That’s great, thank you. And then just secondly, maybe just a little bit more about April. I mean obviously you have given us the DARTs number and some of the other metrics here. But I think you just mentioned to an earlier question that there has been a big, there was a mini correction here, so can you just talk about anything you’ve seen in terms of behavior that we should be aware of and also we have the tax paid and that sometimes that drives a little bit of cash outflows. I think more so for your competitor but, anything we should be aware of as we think about April here with almost the month done here.

Fred Tomczyk

I think where we are right now in April it's hard to read. We just had a mini correction but we have also had a series of vacations, anybody that lives in New York knows that. New York hasn’t been the normal New York the last week or two. But a lot of people are way on vacations and I think it's continued till this week. I have never got to work so fast, and it's kind of slow right now, number one. Number two is, on tax payments I think almost anybody in this business is going to have tax outflows for taxes right now for a bit, probably through that now I would guess given that April 15th has come and gone although there’ll still be some checks, cash. But when the market was up 30% last year people had capital gains and a lot of people did harvest them and if they did basically they’re going to have tax liabilities.

Alex Kramm - UBS Investment Bank

Okay. Very good. Thank you.

Operator

Our next question is from Bill Katz of Citi. Please go ahead.

William Katz - Citigroup Global Markets Inc.

Hi, thanks very much for taking the questions. I apologize for also asking question on payment for order flow. But when you define -- a little bit of a technical question I apologize, but when you define best execution can you give me a definition of how you define that please?

Bill Gerber

That is a defined term under the SEC we report. Well, I am sorry about that, let me back up. The best execution is to make sure that you have, you execute in the NBBO that’s published in the market.

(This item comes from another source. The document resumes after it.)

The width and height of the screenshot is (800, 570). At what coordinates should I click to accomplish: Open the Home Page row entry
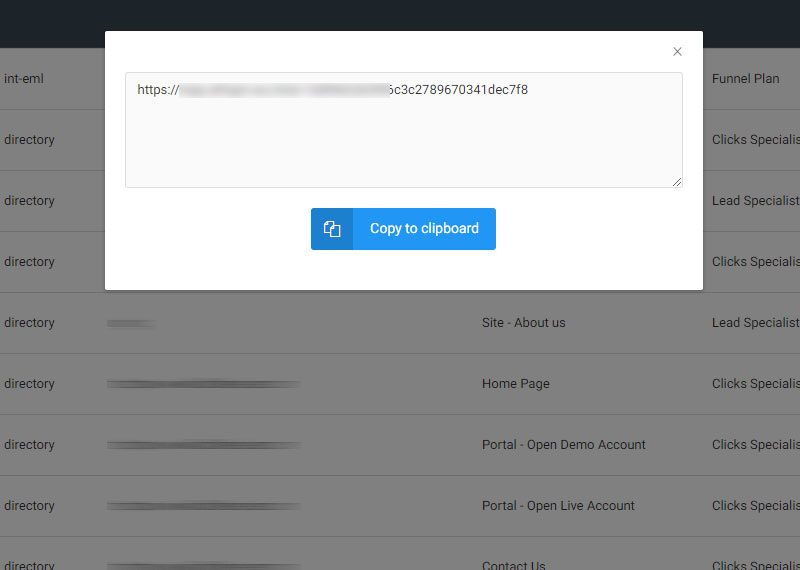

William Katz - Citigroup Global Markets Inc.

So, that would be based off of the [ph] [swift] as it stands right now?

Fred Tomczyk

Well that’s how we report on our 605 or 606 reports. That’s the convention.

William Katz - Citigroup Global Markets Inc.

Okay, that’s helpful. And then just sort of stepping back for a second, when you look at -- you mentioned the pipeline is still pretty good in terms of RIAs and FAs. Can you just sort of go into a little bit more in terms of where you’re seeing that demand coming from and then from, in terms of acquisition cost any change in pricing to gather those assets so to speak?

Fred Tomczyk

Well I haven't seen anything particularly in the last quarter. I think it's been a competitive market, heavy use of promotions and incentives. I think that happens in almost any direct response marketing organization or type of business or e-marketing. You’re going to see a heavy use of promotions and incentives and/or teaser rates. And I can’t say I have seen any material change in the last 12 months. It's just very competitive.

William Katz - Citigroup Global Markets Inc.

Okay. Thank you.

Operator

Our next question is from Chris Allen of Evercore. Please go ahead.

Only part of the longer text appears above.